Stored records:
════════
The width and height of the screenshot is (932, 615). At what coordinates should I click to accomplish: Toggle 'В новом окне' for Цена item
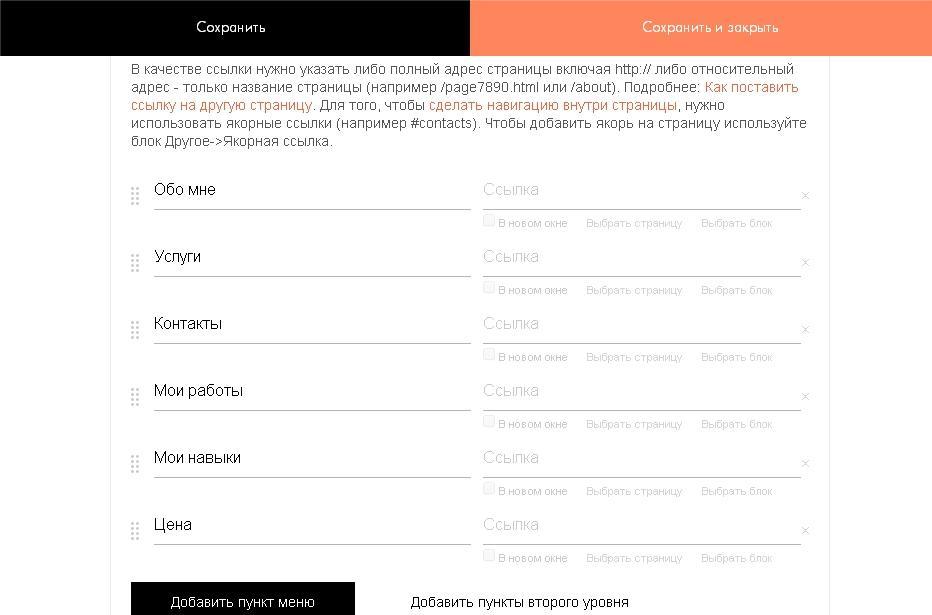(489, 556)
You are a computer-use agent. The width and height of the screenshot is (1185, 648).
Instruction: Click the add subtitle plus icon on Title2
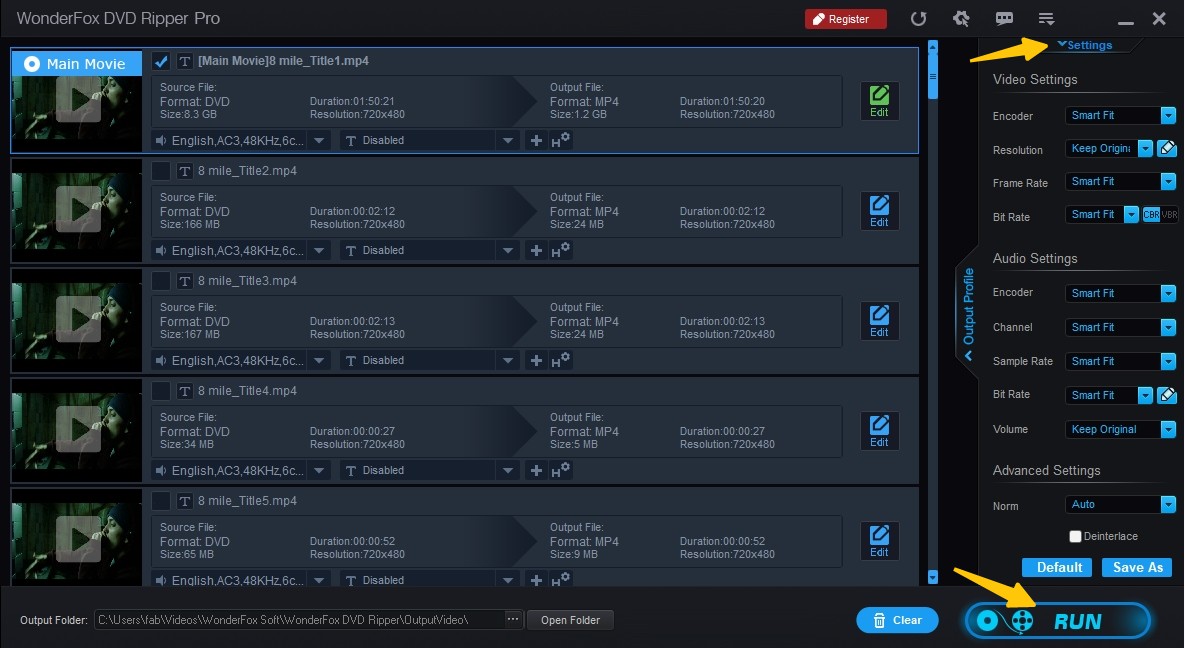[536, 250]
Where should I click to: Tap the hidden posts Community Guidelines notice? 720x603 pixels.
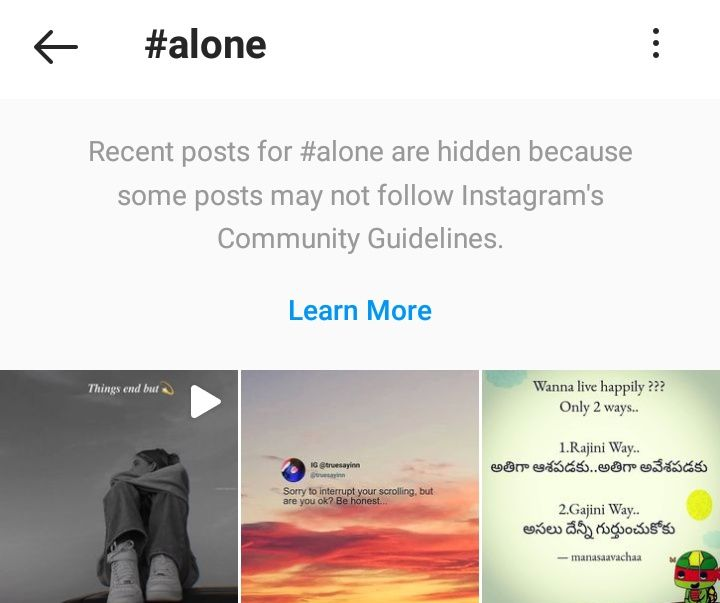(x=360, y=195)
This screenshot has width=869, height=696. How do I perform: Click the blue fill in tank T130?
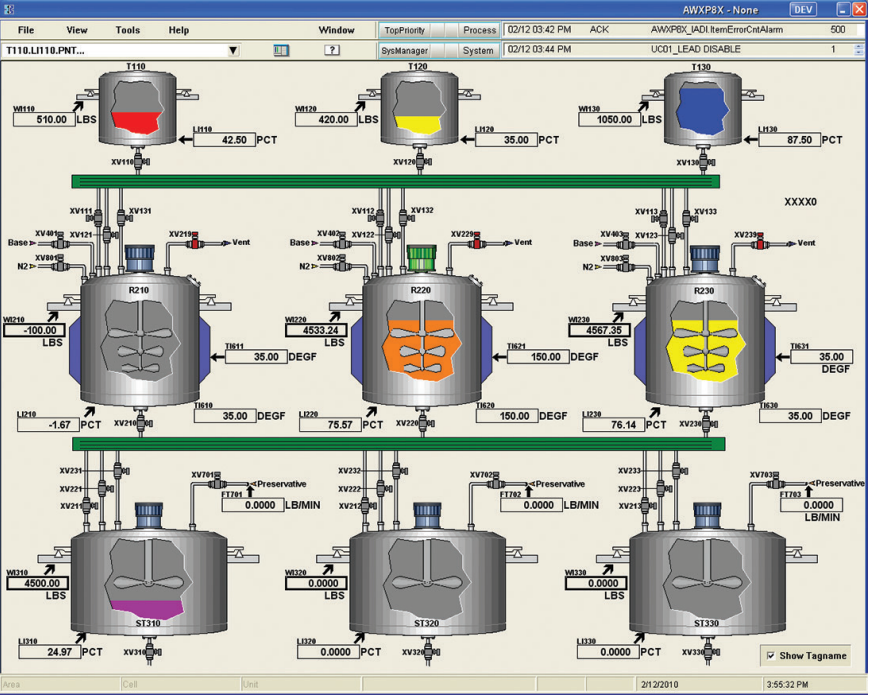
════════
**Task description:**
The answer must be an exact transcription of the lines from the one containing "Instruction: Click the" through the last line of the records above, both included, with no pictures.

**Result:**
Instruction: Click the add subtitle plus icon on Title2
[536, 250]
Where should I click to: Tap the hidden posts Community Guidelines notice? 720x603 pixels.
(x=360, y=195)
This screenshot has width=869, height=696. How do I perform: Click the blue fill in tank T130?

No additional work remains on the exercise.